- PROVIDED DATA
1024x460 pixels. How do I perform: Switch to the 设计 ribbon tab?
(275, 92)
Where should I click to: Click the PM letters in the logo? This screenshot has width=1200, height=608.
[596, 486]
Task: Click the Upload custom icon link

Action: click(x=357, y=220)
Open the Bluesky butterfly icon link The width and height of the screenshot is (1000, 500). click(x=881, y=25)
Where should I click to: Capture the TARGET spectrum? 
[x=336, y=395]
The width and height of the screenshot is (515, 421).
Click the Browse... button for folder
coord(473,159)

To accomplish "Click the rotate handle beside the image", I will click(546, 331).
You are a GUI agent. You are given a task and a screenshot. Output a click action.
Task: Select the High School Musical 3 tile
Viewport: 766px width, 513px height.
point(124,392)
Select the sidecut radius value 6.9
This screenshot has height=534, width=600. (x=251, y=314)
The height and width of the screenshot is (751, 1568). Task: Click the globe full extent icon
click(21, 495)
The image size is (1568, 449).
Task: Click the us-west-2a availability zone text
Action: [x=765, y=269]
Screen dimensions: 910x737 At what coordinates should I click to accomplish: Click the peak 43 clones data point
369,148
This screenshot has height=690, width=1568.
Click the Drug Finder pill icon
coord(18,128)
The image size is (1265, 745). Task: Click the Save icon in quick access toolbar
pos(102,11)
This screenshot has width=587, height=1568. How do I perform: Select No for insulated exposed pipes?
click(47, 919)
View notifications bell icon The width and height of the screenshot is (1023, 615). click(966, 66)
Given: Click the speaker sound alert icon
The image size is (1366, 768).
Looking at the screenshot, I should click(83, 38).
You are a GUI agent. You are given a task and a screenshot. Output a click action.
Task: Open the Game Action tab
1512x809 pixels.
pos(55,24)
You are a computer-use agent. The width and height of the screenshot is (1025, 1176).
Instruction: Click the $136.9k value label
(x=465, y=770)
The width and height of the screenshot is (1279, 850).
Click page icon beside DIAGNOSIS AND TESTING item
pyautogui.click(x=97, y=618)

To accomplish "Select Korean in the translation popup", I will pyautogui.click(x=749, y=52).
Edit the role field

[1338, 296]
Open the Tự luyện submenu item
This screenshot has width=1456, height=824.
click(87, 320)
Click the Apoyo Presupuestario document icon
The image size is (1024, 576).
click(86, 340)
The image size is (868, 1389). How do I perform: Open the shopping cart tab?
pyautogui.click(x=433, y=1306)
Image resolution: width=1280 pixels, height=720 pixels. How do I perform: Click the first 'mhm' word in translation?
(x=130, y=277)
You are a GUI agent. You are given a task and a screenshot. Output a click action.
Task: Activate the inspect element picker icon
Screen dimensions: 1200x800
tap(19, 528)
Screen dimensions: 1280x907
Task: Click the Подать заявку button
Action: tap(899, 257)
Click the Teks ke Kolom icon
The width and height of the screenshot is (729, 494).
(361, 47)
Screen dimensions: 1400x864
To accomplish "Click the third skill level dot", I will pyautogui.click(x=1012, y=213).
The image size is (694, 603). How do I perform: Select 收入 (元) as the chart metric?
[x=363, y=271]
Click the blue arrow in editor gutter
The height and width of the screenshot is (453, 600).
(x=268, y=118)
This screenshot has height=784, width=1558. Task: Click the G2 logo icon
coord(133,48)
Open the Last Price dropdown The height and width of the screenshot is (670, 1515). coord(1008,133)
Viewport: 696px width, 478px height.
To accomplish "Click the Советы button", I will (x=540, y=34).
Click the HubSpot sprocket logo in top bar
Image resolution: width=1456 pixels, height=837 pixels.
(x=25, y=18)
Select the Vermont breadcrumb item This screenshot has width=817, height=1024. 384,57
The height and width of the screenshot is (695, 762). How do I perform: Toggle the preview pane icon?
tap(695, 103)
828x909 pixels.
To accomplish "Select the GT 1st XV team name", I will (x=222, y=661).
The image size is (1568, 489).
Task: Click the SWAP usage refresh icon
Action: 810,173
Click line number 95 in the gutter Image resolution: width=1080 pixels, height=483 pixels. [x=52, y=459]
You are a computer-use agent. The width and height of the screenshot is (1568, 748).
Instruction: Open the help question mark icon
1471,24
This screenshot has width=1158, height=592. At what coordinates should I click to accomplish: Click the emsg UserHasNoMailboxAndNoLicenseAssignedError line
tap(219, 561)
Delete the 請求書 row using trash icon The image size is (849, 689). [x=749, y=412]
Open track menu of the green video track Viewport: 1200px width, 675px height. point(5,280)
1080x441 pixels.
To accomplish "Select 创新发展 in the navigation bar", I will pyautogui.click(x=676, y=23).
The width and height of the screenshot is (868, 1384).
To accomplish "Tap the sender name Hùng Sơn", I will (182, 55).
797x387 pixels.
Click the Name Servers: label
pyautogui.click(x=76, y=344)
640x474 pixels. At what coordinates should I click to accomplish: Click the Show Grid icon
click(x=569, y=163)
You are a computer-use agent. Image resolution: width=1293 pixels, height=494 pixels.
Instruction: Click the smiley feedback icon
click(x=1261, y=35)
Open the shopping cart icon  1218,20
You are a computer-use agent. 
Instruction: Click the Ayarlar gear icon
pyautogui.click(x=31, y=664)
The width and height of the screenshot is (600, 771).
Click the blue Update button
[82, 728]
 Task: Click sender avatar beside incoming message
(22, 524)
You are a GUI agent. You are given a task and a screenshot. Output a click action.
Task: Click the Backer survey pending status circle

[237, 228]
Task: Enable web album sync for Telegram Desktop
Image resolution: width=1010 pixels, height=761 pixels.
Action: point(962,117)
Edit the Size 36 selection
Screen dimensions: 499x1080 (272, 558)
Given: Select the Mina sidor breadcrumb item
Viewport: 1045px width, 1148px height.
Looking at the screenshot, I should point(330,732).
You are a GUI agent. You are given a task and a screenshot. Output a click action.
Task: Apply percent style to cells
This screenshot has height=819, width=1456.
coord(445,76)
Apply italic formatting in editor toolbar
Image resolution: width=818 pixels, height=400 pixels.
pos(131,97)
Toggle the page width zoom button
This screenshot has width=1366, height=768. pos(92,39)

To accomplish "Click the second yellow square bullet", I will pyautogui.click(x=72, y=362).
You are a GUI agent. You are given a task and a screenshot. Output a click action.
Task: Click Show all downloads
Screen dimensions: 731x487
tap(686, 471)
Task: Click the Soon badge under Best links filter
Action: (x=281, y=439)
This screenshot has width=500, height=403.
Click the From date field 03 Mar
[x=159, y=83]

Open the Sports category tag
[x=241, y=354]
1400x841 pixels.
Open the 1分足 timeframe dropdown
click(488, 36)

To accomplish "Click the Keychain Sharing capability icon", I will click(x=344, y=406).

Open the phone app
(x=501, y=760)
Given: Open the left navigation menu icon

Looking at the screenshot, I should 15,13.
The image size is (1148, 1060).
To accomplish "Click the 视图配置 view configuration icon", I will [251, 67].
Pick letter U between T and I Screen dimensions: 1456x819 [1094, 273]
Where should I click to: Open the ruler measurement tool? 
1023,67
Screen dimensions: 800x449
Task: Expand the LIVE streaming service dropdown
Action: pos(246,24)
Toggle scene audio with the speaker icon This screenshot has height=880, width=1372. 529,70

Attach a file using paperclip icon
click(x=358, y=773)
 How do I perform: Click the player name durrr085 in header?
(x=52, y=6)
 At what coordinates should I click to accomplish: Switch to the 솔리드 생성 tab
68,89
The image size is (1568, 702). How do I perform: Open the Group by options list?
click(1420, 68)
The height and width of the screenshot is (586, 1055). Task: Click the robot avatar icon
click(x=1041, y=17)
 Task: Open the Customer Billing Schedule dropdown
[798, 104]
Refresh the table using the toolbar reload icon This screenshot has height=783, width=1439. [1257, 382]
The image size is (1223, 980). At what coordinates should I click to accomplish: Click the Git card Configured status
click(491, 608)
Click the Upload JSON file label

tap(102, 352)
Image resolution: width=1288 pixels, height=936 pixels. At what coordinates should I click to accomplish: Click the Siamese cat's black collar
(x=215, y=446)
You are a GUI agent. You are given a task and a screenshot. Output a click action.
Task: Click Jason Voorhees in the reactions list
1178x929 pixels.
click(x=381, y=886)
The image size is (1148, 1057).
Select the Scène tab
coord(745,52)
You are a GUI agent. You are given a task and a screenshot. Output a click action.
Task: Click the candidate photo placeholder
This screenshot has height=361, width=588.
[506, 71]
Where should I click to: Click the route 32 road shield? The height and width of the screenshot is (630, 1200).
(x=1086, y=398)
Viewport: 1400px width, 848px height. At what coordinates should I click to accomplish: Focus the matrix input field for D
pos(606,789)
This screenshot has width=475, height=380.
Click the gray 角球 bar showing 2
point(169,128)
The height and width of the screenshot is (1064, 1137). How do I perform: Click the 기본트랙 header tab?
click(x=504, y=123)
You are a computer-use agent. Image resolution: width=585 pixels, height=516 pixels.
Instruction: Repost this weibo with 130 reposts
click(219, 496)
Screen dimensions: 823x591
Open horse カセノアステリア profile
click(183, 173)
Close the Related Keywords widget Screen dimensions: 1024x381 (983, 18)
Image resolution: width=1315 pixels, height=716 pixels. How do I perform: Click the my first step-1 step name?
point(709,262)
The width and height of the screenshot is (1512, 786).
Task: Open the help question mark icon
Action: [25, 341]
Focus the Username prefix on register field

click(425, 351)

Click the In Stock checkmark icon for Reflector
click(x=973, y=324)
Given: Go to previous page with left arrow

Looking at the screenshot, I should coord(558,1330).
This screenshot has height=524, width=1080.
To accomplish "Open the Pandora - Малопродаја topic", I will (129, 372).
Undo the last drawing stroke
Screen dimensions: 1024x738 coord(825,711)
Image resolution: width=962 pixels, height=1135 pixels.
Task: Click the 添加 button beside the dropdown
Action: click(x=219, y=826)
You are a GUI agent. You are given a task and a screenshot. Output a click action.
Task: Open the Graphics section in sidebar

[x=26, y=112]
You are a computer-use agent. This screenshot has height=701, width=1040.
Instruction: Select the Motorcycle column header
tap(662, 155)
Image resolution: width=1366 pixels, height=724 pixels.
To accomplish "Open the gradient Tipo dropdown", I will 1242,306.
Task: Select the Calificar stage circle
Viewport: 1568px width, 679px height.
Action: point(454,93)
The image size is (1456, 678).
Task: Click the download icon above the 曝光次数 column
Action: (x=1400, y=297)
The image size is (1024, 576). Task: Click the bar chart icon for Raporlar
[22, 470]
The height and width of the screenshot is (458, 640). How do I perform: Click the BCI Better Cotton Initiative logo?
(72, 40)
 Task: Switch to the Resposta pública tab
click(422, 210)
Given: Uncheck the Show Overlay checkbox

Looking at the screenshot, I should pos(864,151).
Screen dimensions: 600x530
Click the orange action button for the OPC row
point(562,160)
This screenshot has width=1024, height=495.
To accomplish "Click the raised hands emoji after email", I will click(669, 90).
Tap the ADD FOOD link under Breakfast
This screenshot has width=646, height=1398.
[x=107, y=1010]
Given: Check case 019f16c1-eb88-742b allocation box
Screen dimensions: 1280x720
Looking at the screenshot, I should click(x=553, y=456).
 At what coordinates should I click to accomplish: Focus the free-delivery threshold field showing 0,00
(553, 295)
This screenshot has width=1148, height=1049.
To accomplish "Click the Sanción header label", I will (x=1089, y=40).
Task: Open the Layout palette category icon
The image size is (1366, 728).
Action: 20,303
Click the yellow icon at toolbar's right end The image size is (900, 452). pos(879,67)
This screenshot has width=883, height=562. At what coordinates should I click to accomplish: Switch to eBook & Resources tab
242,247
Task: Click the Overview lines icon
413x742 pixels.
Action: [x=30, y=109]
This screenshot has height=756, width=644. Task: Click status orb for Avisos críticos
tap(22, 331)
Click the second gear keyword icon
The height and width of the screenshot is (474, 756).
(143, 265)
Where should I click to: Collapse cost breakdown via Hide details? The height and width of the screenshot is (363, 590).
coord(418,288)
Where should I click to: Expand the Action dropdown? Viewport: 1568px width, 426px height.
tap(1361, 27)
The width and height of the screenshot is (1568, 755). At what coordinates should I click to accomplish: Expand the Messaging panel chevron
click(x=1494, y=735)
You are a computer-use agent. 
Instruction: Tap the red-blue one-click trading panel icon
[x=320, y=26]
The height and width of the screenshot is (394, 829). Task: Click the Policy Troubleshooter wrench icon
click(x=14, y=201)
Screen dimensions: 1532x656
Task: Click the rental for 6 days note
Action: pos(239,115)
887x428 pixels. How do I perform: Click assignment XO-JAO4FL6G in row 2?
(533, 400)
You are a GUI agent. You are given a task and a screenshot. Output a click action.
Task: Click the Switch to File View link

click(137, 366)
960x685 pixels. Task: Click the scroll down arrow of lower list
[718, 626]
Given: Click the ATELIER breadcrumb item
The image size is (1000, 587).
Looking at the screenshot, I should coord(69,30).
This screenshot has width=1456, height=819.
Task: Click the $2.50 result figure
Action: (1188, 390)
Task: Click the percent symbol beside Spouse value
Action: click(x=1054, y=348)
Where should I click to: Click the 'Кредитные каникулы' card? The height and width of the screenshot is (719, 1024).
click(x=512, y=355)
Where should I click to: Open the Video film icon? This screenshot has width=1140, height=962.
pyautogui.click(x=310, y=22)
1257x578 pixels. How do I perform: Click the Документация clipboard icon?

- INSTRUCTIONS TO FOLLOW
Look over the records above and copy each line that includes the string "speaker".

- THE COMPLETED TASK
Given: Click the speaker sound alert icon
Toggle scene audio with the speaker icon This screenshot has height=880, width=1372. 529,70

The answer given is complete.